In this paper, we obtain a classification of gradient-like flows on arbitrary surfaces by generalizing the circular Fleitas scheme. In 1975 he proved that such a scheme is a complete invariant of topological equivalence for polar flows on 2- and 3-manifolds. In this paper, we generalize the concept of a circular scheme to arbitrary gradient-like flows on surfaces. We prove that the isomorphism class of such schemes is a complete invariant of topological equivalence.

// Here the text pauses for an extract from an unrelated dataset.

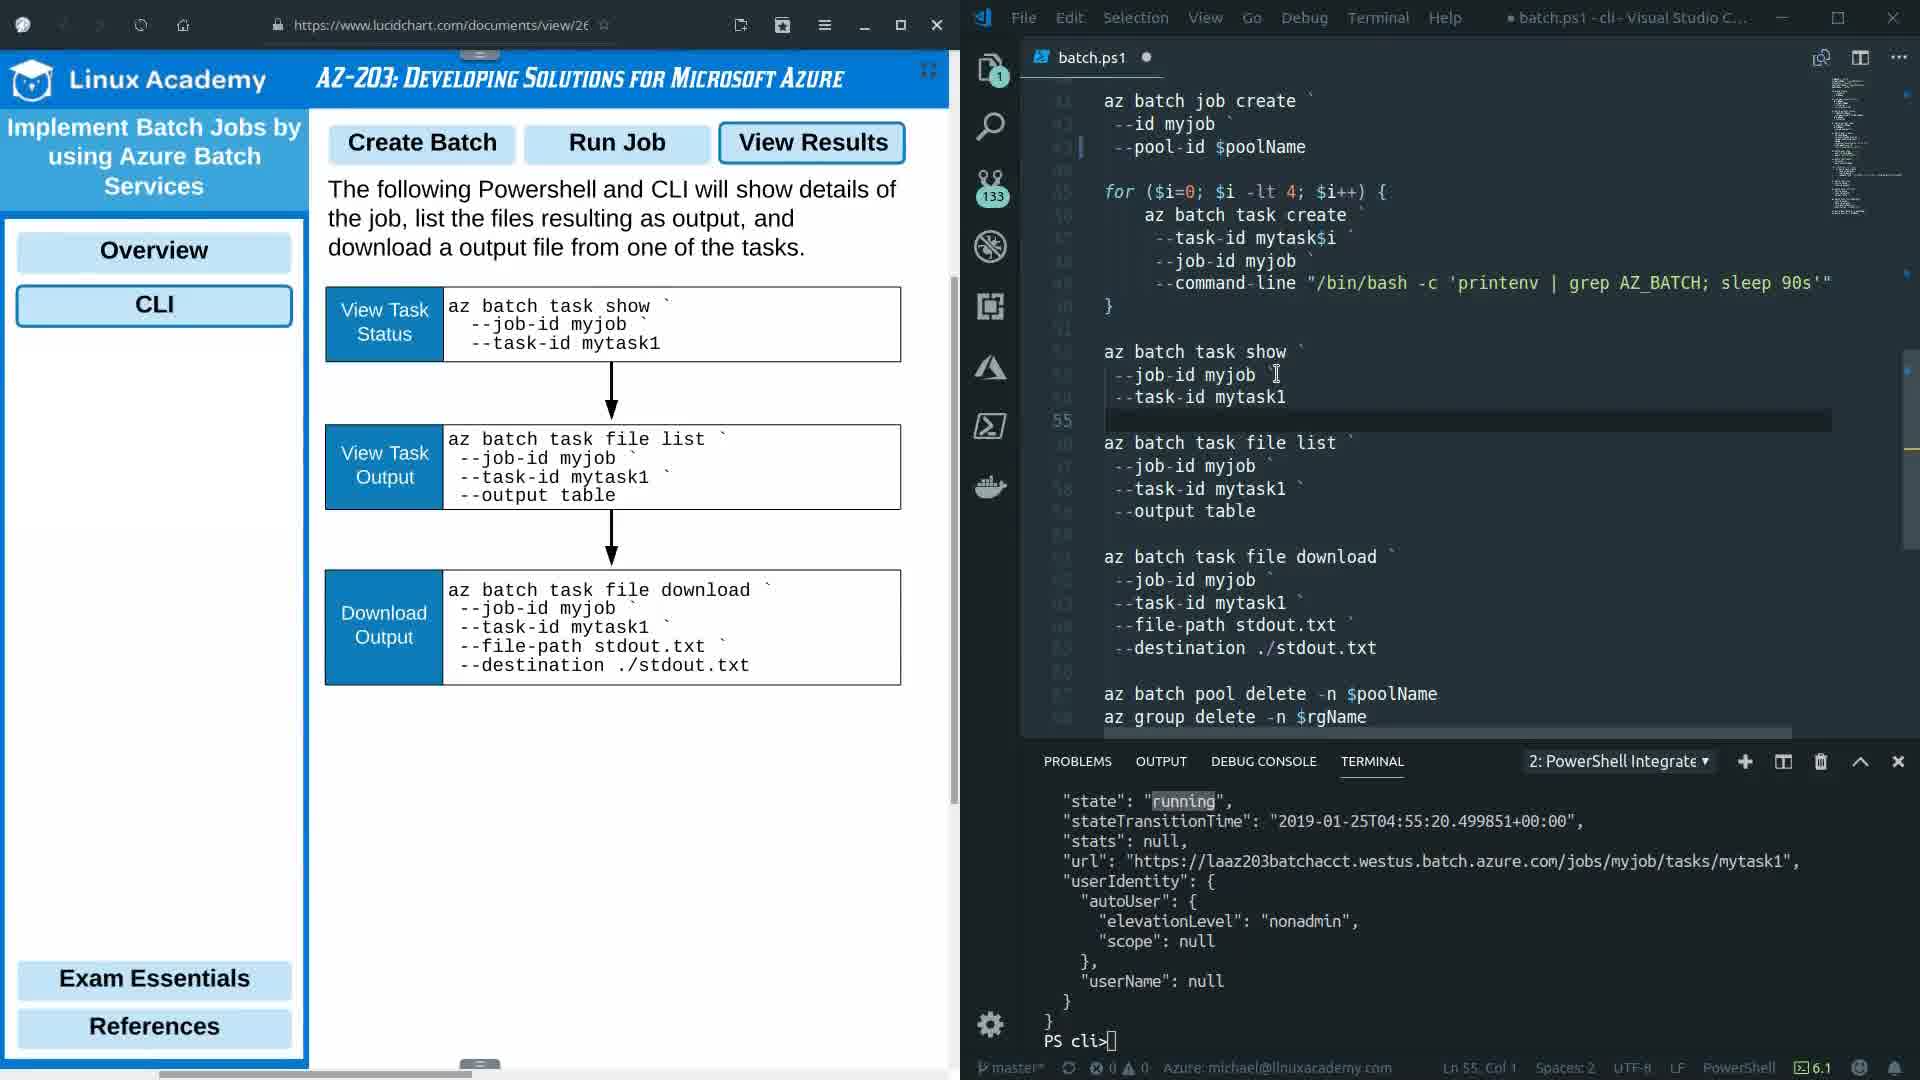Open the Exam Essentials section

pos(154,979)
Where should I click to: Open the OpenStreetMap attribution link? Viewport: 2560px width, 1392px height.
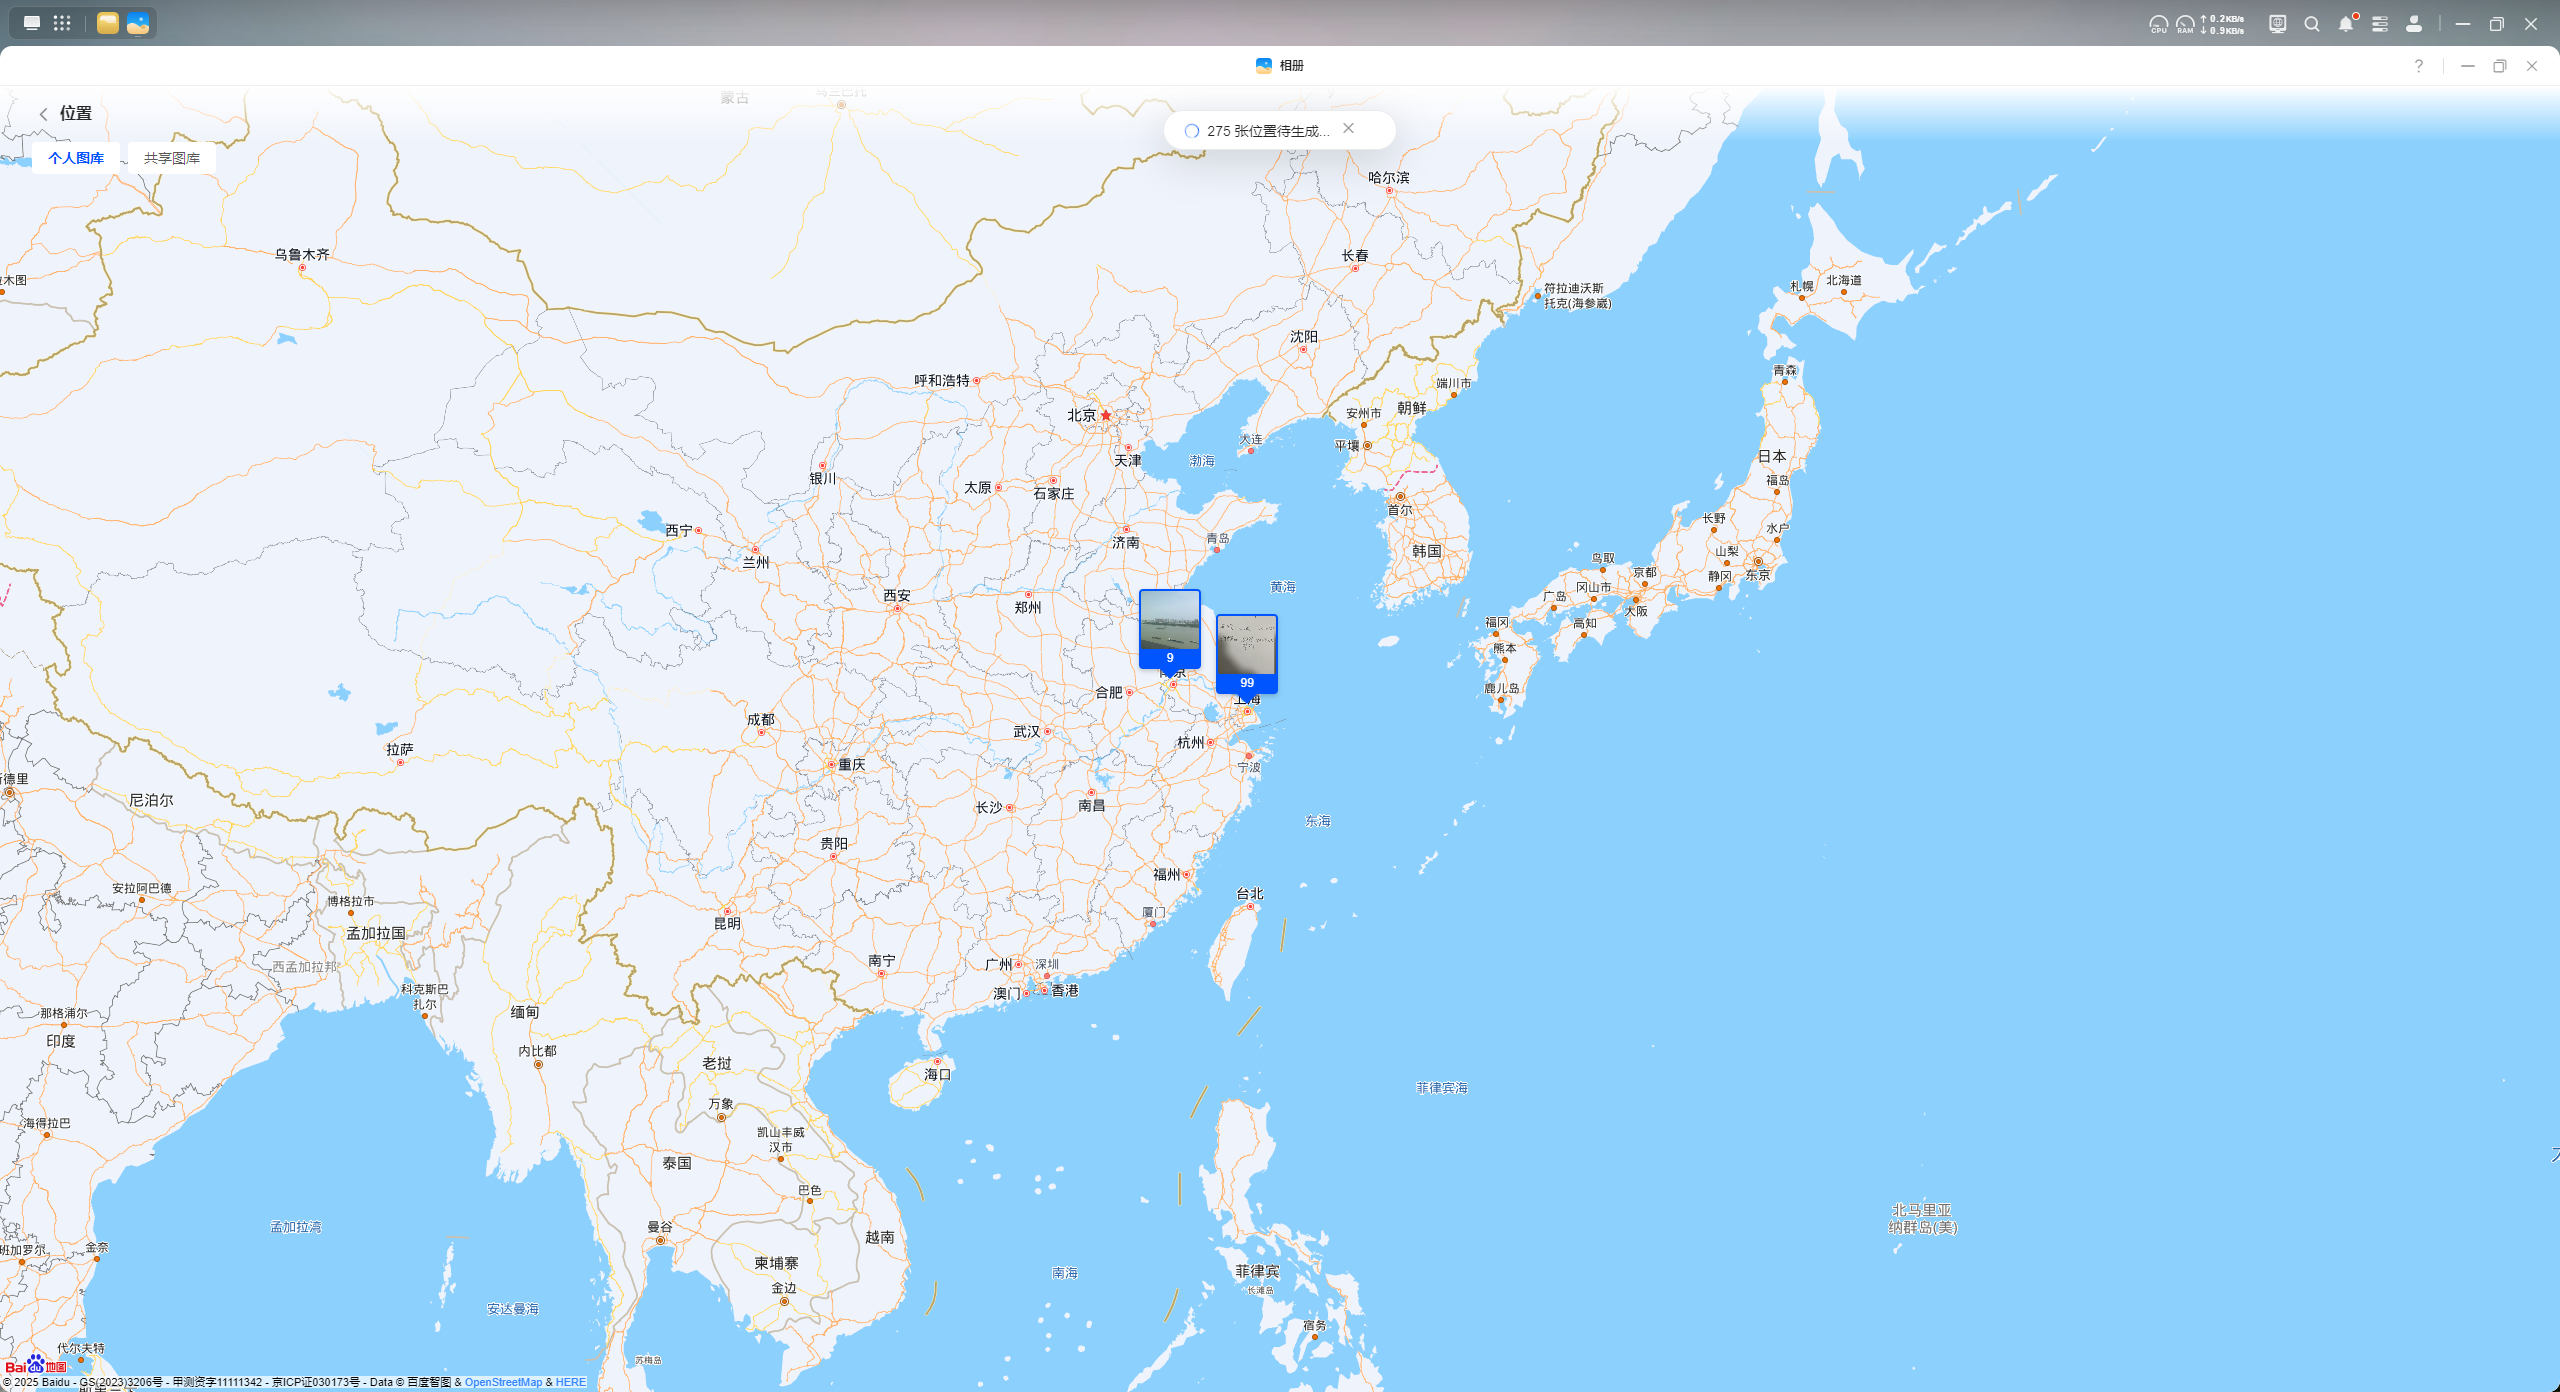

We also solve exhaustively the realization problem by describing an abstract circular scheme and the process of realizing a gradient-like flow on the surface. In addition, we construct an efficient algorithm for distinguishing the isomorphism of circular schemes.

在本文中，我们通过推广圆形 Fleitas 方案获得了任意表面上的类梯度流的分类。1975 年，他证明了这样的方案是 2 流形和 3 流形上的极流拓扑等价的完全不变量。在本文中，我们将圆形方案的概念推广到表面上的任意梯度状流动。我们证明了此类方案的同构类是拓扑等价的完全不变量。我们还通过描述抽象的圆形方案和在表面上实现类梯度流的过程，详尽地解决了实现问题。此外，我们构建了一种有效的算法来区分循环方案的同构。